Essay 3: Describe a circumstance in your life in which you faced adversity, failure, or setback. What actions did you take as a result and what did you learn from this experience?

Failure, adversity or setback. These are three different things.

If you choose “Failure”, for the love of God, please make sure it’s an actual failure. I’m sure you’ve read Auntie Evan’s book, so you know that getting a “B” in 8th grade Algebra is not a failure—no matter how much you wanted an A.  Make sure you write about an actual failure, please.

Adversity is a challenge. A setback is when an expectation isn’t met.  Either one can be in a professional or personal context. It’s important to remember that no matter which you pick, what matters most is the take away. What’s important is how you handled the failure, adversity or setback—how you responded and acted, how that experience shaped who you are today, the way you act in your present life, and the way you plan to act in the future.

I was hired to write a play about a hedge fund, and so I am working at one now for research—I can tell you from experience that on the trading floor, uncontrollable setbacks happen, and what’s important is how these traders and analysts react to them. The story is in your reaction to the events.

Essay 4: Tuck seeks candidates of various backgrounds who can bring new perspectives to our community. How will your unique personal history, values, and/or life experiences contribute to the culture at Tuck?

Start with a value. A motto you live by. Something you learned as a child that helped shape your perspective and how you live your life. Dig deep and really think about how you choose to live your life, and why that is. Give examples of this.

Find places you live your life—both formal and informal—and then bring that to Tuck. Let’s say literacy is really important to you because of something you learned when you were younger, and so you’ve mentored children over the years. You can use this experience to describe how you’ll start a literacy club at Tuck or a charity that will help kids who don’t have the opportunity to learn how to read.

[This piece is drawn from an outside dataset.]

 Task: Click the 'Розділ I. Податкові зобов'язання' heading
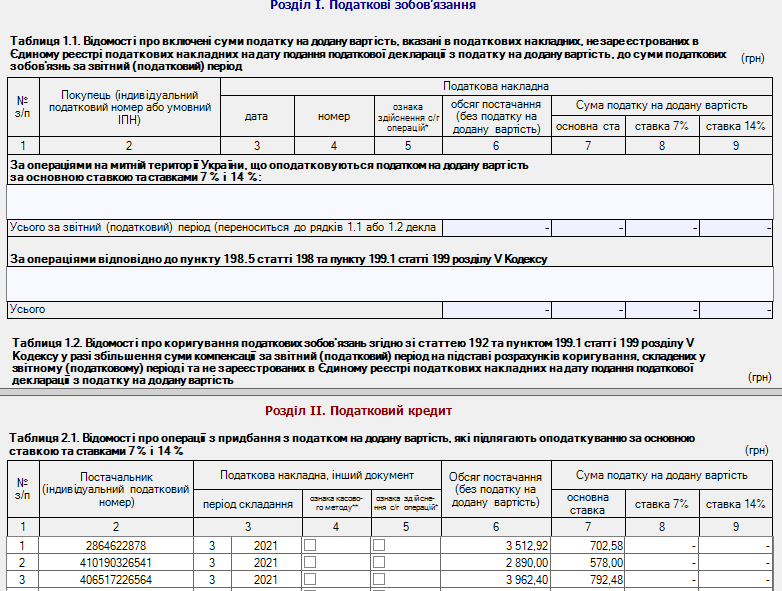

The important thing is to make connections between your past experiences and your future plans for involvement and participation in the Tuck community, whether inside or outside the classroom.

Essay 5 (Optional): Please provide any additional insight or information that you have not addressed elsewhere that may be helpful in reviewing your application (e.g., unusual choice of evaluators, weaknesses in academic performance, unexplained job gaps or changes, etc.). Complete this question only if you feel your candidacy is not fully represented by this application.

As is true of optional essays for most other schools, no new information should be present in this essay if you decide to write one. I don’t want to hear about how you were kidnapped in Brazil and thrown in a potato sack. If you find yourself writing new information, then you haven’t done your job on the other essays. The optional essay is not a “P.S.” or “Oh, by the way…”. It is a place to provide important context to aspects of your candidacy that the admissions committee already knows about because of its inclusion elsewhere in your application.